▸ EXTRAHIERTER TEXT:

-=-=-=-=-

Freitag, 29. Januar 2016

Von Schmerynka , Piratenkatzen und Jugendprojekten.

Sagt euch der Name „Schmerynka“ etwas? Nein? Klingt irgendwie nach leckerem Essen, so nach „Smacznego“. Das ist polnisch, wird etwa „Schmatznego“ ausgesprochen und heißt „Guten Appetit!“. Aber wenn euch „Schmerynka“ nicht sagt, dann geht es euch so, wie es mir bis vor kurzem ging. Wobei ich ja schon Karten aus allen möglichen Orten der Welt bekommen habe und deren Absender alle wissen, das es hier in Neuruppin etwas gibt, das sich „Ruppi-Struppi-Blog“ nennt und sich bemüht haben, mir eine Karte mit einem Hund drauf zu schicken um mir eine Freude zu machen. Schmerynka hat übrigens einen geflügelten Schimmel im Wappen. So als Ex-Niedersächsin und pferdebegeistert ist das natürlich sehr sympathisch.

-=-=-=-=-

▸ AUFGEFÜHRTE EINTRÄGE:
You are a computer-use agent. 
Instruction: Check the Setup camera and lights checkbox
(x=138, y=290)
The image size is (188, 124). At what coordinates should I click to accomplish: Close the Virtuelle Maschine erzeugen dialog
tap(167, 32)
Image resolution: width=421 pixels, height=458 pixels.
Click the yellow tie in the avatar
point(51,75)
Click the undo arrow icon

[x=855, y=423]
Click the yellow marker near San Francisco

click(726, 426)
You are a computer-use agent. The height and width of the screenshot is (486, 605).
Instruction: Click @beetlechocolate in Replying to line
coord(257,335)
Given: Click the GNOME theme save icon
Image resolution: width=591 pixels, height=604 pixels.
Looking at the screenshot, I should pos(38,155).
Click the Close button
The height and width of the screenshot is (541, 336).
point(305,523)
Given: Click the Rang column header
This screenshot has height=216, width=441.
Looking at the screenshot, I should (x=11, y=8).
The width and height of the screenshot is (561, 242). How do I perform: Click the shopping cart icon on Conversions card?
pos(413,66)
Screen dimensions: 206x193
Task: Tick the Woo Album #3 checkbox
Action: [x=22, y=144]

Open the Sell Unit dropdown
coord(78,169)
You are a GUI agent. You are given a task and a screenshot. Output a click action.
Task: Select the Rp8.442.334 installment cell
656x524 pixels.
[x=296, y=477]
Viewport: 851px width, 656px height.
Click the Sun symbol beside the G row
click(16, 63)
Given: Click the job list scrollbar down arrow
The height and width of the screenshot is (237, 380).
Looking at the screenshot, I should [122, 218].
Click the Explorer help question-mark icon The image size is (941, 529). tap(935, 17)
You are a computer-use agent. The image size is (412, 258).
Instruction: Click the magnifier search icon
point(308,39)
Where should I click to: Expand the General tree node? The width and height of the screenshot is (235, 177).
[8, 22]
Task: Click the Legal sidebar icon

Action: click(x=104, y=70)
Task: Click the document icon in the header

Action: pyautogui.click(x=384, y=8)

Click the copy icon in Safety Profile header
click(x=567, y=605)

-=-=-=-=-

▸ WORUM ES GEHT: Setze den Blogbeitrag über Schmerynka im gleichen Ton fort, beginnend nach seinem letzten Satz.

▸ DIE ANTWORT:
Vor einiger Zeit rief unser Kulturmanager mich an und erzählte, es kämen Gäste aus der Ukraine, die sich die Kulturwirtschaft in Neuruppin anschauen wollten. Neuruppin hat einen Kultur-Entwicklungs-Plan und die Stadt, die so etwas jetzt auch aufstellen will, heißt Schmerynka, liegt in der West-Ukraine und da würden fünf Leute kommen. Der Bürgermeister Herr Kuschnir, Herr Dudik als Dezernent und Frau Savina, Frau Frenkel und Herr Tretiakov als Projektmanager. Es wäre also nicht sicher, ob er beim Kulturstammtisch dabei ist. Aber was eignet sich besser um die hiesige Kulturwirtschaft und ihre Vernetzung kennen zu lernen, als den Kulturstammtisch? Also waren Neuruppins Gäste mit uns beim Skipper. Sehr wichtig: Ab in eine gemütliche Kneipe! Denn auch das gehört ja irgendwie zur Kultur des Landes dazu.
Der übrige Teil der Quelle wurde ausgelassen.